What is autoscaling?

Autoscaling is a cloud system or process that adjusts available resources based on the current demand. Autoscaling performs scaling in and out, as opposed to scaling up and down.

Azure App Service Autoscaling

Autoscaling in Azure App Service monitors the resource metrics of a web app as it runs. It detects situations where additional resources are required to handle an increasing workload, and ensures those resources are available before the system becomes overloaded.

Autoscaling responds to changes in the environment by adding or removing web servers and balancing the load between them. Autoscaling doesn't have any effect on the CPU power, memory, or storage capacity of the web servers powering the app, it only changes the number of web servers.

Autoscaling rules

Autoscaling makes its decisions based on rules that you define. A rule specifies the threshold for a metric, and triggers an autoscale event when this threshold is crossed. Autoscaling can also deallocate resources when the workload has diminished.
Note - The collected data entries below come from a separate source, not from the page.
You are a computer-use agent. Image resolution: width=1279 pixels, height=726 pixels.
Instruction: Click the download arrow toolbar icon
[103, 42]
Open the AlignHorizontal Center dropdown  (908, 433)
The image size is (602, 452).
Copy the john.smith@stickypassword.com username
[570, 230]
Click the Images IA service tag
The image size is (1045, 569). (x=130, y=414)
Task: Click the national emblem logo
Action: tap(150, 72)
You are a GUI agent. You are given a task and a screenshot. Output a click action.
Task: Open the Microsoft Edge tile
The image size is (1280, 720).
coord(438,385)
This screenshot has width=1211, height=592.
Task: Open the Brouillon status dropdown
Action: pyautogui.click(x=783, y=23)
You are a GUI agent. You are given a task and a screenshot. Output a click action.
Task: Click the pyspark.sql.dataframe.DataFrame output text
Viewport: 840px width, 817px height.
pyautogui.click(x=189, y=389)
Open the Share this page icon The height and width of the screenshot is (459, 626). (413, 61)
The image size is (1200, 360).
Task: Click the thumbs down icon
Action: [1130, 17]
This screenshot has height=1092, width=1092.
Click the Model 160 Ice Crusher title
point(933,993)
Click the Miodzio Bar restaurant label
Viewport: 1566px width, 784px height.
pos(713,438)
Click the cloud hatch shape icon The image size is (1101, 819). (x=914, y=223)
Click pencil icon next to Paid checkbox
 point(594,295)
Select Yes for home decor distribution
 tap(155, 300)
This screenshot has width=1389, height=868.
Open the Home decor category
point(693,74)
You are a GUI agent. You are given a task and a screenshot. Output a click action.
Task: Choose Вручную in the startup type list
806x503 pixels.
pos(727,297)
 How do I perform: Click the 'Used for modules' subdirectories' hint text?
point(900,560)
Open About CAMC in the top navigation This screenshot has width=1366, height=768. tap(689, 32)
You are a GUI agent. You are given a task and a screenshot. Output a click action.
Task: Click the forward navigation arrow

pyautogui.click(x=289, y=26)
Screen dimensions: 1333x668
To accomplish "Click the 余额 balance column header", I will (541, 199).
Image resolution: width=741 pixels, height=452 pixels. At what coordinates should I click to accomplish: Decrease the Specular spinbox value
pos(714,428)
Define your autoscaling rules carefully. For example, a Denial of Service attack will likely result in a large-scale influx of incoming traffic. Trying to handle a surge in requests caused by a DoS attack would be fruitless and expensive. These requests aren't genuine, and should be discarded rather than processed. A better solution is to implement detection and filtering of requests that occur during such an attack before they reach your service.

When should you consider autoscaling?

Autoscaling provides elasticity for your services. It's a suitable solution when hosting any application when you can't easily predict the workload in advance, or when the workload is likely to vary by date or time. For example, you might expect increased/reduced activity for a business app during holidays.

Autoscaling improves availability and fault tolerance. It can help ensure that client requests to a service won't be denied because an instance is either not able to acknowledge the request in a timely manner, or because an overloaded instance has crashed.

Autoscaling works by adding or removing web servers. If your web apps perform resource-intensive processing as part of each request, then autoscaling might not be an effective approach. In these situations, manually scaling up may be necessary. For example, if a request sent to a web app involves performing complex processing over a large dataset, depending on the instance size, this single request could exhaust the processing and memory capacity of the instance.

Autoscaling isn't the best approach to handling long-term growth. You might have a web app that starts with a small number of users, but increases in popularity over time. Autoscaling has an overhead associated with monitoring resources and determining whether to trigger a scaling event. In this scenario, if you can anticipate the rate of growth, manually scaling the system over time may be a more cost effective approach.

The number of instances of a service is also a factor. You might expect to run only a few instances of a service most of the time. However, in this situation, your service will always be susceptible to downtime or lack of availability whether autoscaling is enabled or not. The fewer the number of instances initially, the less capacity you have to handle an increasing workload while autoscaling spins up additional instances.